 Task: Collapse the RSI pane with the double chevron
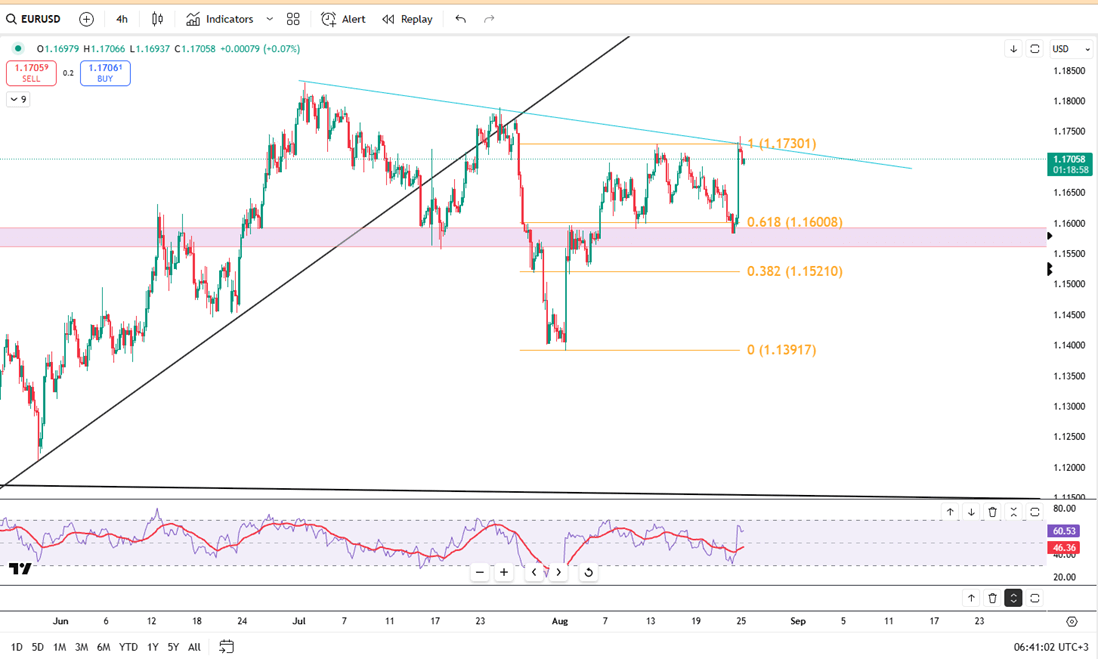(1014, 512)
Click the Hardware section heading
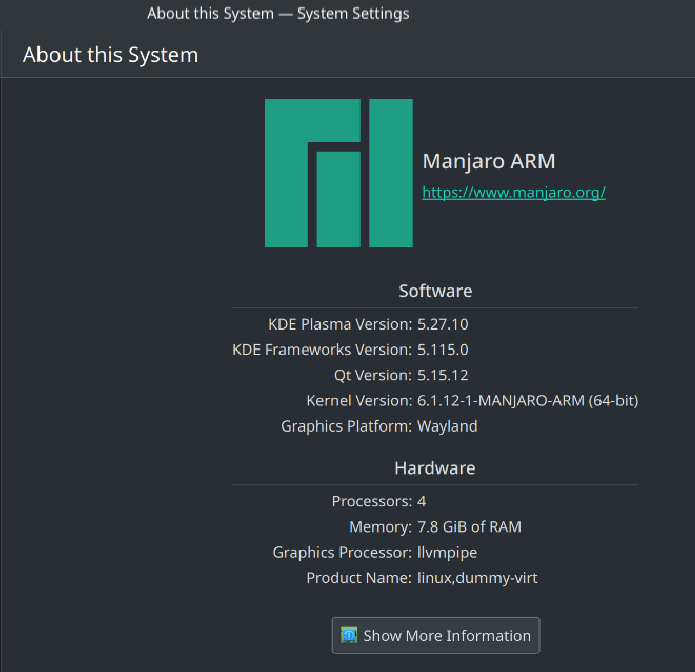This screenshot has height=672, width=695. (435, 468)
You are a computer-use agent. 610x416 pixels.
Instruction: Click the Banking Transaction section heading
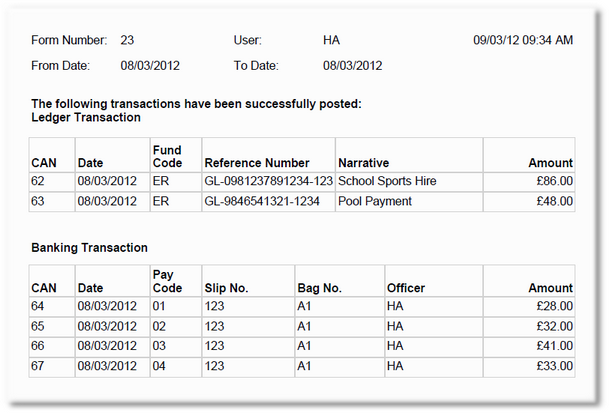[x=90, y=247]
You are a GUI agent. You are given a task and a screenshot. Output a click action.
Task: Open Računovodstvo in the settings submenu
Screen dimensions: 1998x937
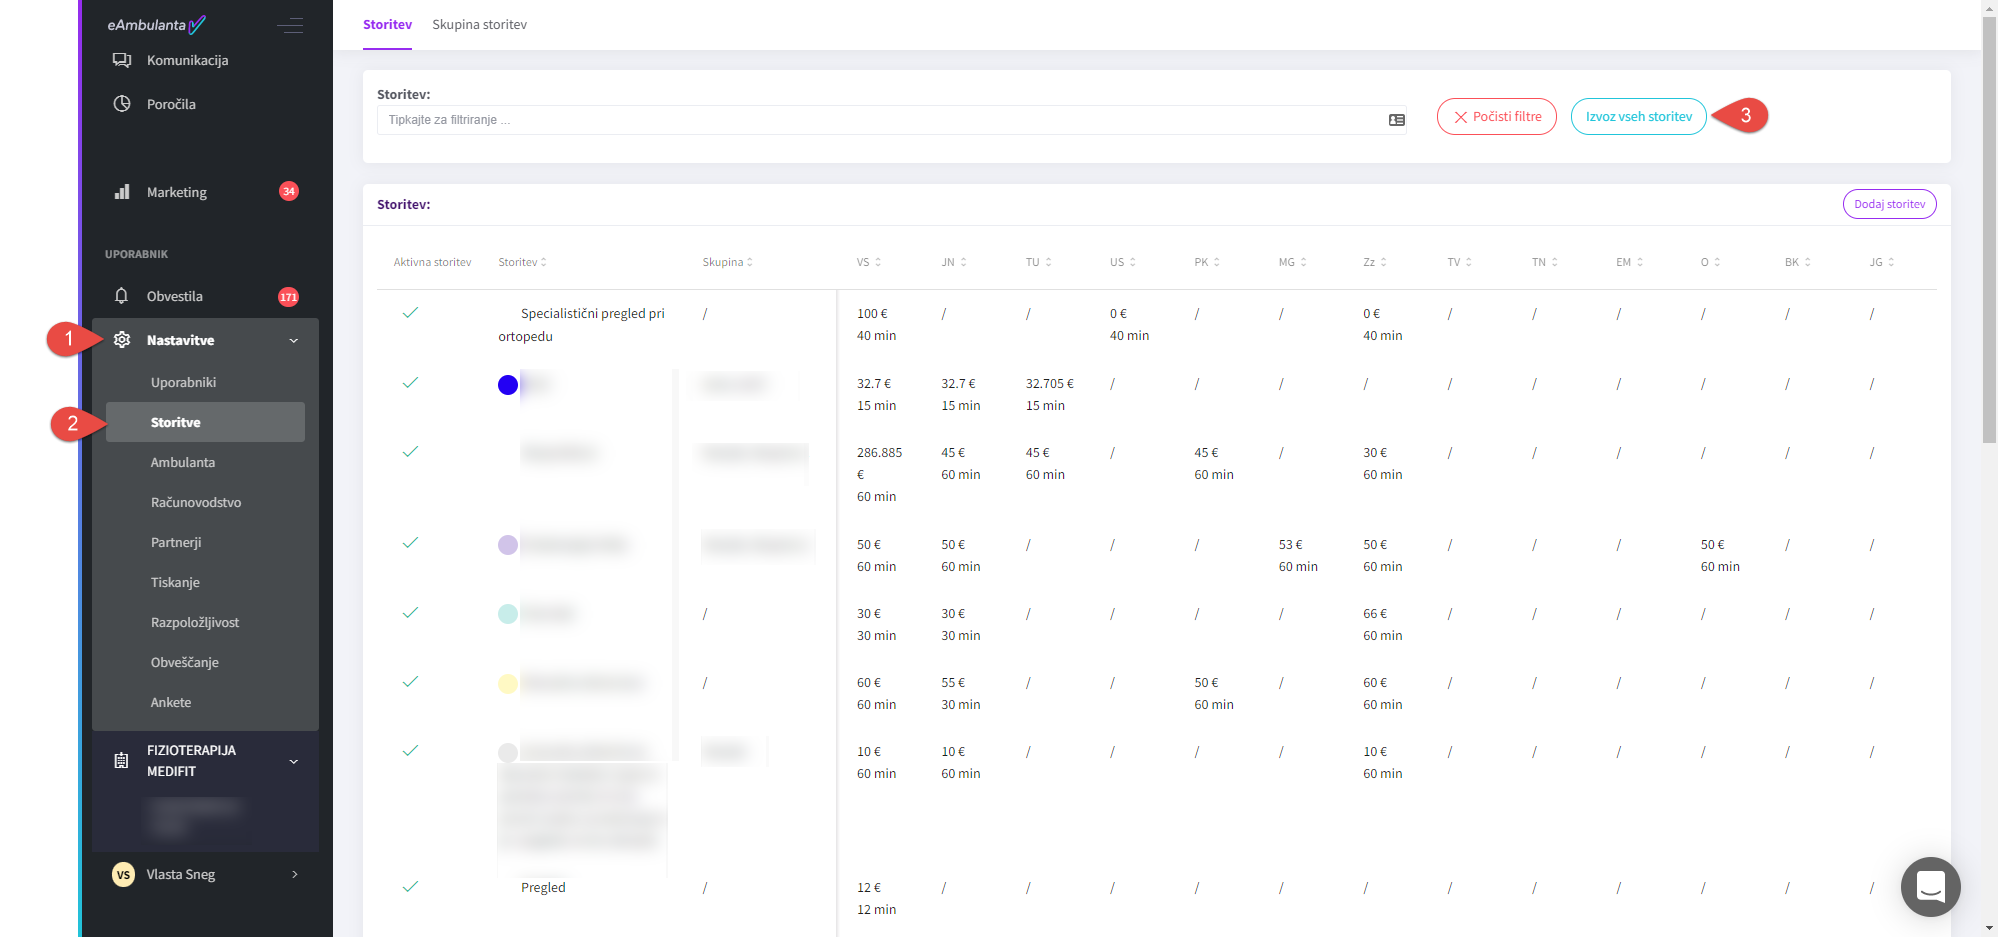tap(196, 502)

::::::

PROBLEM REQUIREMENTS:
An exact copy of all the entries above is required, with every picture left out.

PROBLEM SOLUTION:
 Task: Collapse the RSI pane with the double chevron
(1014, 512)
Click the Hardware section heading
This screenshot has height=672, width=695. (435, 468)
You are a computer-use agent. 610x416 pixels.
Instruction: Click the Banking Transaction section heading
[x=90, y=247]
You are a GUI agent. You are given a task and a screenshot. Output a click action.
Task: Open Računovodstvo in the settings submenu
Screen dimensions: 1998x937
tap(196, 502)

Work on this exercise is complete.